The problem with Western religions, for the most part, is that they leave out the non-dual part. They describe the one God, but they neglect to teach you that you are THAT. Jesus taught it, but most Christian churches have forgotten it. “I AM” is the name of God. That “I AM” is you. There is no dividing line. And so mostly in organized religion we end up with a powerlessness in the face of God, when that is not what the reality is – we are all-powerful. We have all the power of God, because that is who we are. All of God – the totality of God – is contained in the “I AM” – the awareness, the beingness of who we are.

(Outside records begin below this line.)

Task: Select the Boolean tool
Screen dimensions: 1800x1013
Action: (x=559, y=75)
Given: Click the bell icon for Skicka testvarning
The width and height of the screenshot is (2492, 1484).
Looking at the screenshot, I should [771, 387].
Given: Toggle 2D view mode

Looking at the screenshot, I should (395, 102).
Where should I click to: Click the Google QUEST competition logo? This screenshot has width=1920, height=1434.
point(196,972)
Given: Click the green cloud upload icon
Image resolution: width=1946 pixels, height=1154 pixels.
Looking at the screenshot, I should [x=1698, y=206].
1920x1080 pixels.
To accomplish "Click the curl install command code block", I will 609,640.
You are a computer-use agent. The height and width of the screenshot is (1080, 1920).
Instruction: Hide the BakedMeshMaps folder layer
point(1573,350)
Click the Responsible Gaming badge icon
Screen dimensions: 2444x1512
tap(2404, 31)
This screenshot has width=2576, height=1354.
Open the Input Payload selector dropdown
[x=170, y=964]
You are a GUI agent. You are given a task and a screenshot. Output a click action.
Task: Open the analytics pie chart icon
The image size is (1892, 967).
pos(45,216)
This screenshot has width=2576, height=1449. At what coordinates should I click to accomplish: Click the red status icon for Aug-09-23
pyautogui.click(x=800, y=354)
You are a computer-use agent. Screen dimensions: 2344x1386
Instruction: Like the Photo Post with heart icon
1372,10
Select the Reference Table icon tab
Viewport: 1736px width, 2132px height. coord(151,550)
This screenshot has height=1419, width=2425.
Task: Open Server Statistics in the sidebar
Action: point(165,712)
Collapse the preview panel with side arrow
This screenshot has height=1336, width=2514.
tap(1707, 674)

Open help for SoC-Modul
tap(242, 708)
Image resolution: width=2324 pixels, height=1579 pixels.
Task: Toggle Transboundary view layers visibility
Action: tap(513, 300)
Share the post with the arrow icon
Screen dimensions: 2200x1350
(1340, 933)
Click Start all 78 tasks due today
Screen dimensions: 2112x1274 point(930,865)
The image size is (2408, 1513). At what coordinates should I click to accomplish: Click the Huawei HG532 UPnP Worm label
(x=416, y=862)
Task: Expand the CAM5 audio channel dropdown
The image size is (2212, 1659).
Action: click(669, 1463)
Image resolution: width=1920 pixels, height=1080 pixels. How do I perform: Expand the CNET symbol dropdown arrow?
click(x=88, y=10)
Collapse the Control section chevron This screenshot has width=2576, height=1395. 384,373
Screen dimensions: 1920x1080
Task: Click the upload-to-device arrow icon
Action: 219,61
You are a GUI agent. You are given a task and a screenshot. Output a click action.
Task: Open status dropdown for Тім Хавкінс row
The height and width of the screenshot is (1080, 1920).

The healers and mystics take this principle – the principle of our infinite power – and apply it to the sense of material body for purposes of healing, both physically and spiritually. Note that this would be “a sense of healing,” not any real healing, since no healing is required in God – God is already perfect. It is only the sense of being imperfect that needs healing. This is what attuning oneself to the Christ consciousness means, and it is the same as the non-dual principle of seeing through all notions of anything being outside the one-without-a-second. It’s all the same principle.
What a privilege, what a joy, to have the great good fortune to be able to explore these mysteries! It is grace, it is love. It’s purely a matter of personal preference which “myth” one focuses on at any one time.
When you’re thinking about God,
That is your experience.
When you’re thinking about the world,
That is your experience.
August 25, 2010
I AM
Exodus 3:13-14
13 And Moses said unto God, Behold, when I... say unto them, The God of your fathers hath sent me unto you; and they shall say to me, What is his name? what shall I say unto them?
14 And God said unto Moses, I AM THAT I AM: and he said, Thus shalt thou say unto the children of Israel, I AM hath sent me unto you...15 this is my name for ever, and this is my memorial unto all generations.
When the Lord says to Moses that His name is “I AM,” is he suggesting that we change it, and call him “HE IS,” or “YOU ARE”? No. He wants to be called “I AM.”
Why? Why does God say that His name forever, His memorial to all generations, is I AM? So that whenever you call or name the one God, you must point to your own Self?
Is this significant? Well, it obviously is significant. Jesus repeats it in John 8:58.
John 8:58
58 Jesus said unto them, Verily, verily, I say unto you, Before Abraham was, I am.
Why did Jesus say, “Before Abraham was, I am.” Why did Jesus not say “God has always been here, since even before Abraham”? Because he was pointing to the “I AM” – our own “I AM” that we know more intimately than we know our own heartbeat.
What does the “I” in “I AM” point to? Why an “I”?
It points to the fact that your very self is this I AM that God tells us is His name. Your very consciousness is this I AM. You know this in your experience right now. I AM. Can you deny it?
What is “I AM”?
Is “I AM” in the mind?
Is “I AM” in the heart?
Where does “I AM” reside? Can it be said to reside anywhere? Is it infinitely large, or is it a single point? Is it eternal, or does it have a beginning and an end in time?
Is “I AM” the same as consciousness?
It has been made quite clear in the East: Stay with the “I AM.” It has been made quite clear in the Bible: God’s name is I AM.
There is only I AM. I AM is omnipresent. There is nothing that is not I AM. And so I AM is you. You cannot be something separate from I AM. The very name of it tells you! I AM!
This I AM is you. When we talk about awareness, we are talking about I AM. When we talk about God, we are talking about I AM.
There is only one I AM. Everything else is an object, but I AM is the subject. And so there can be only one. I AM. And this is you. You are awareness, you are God, you are I AM.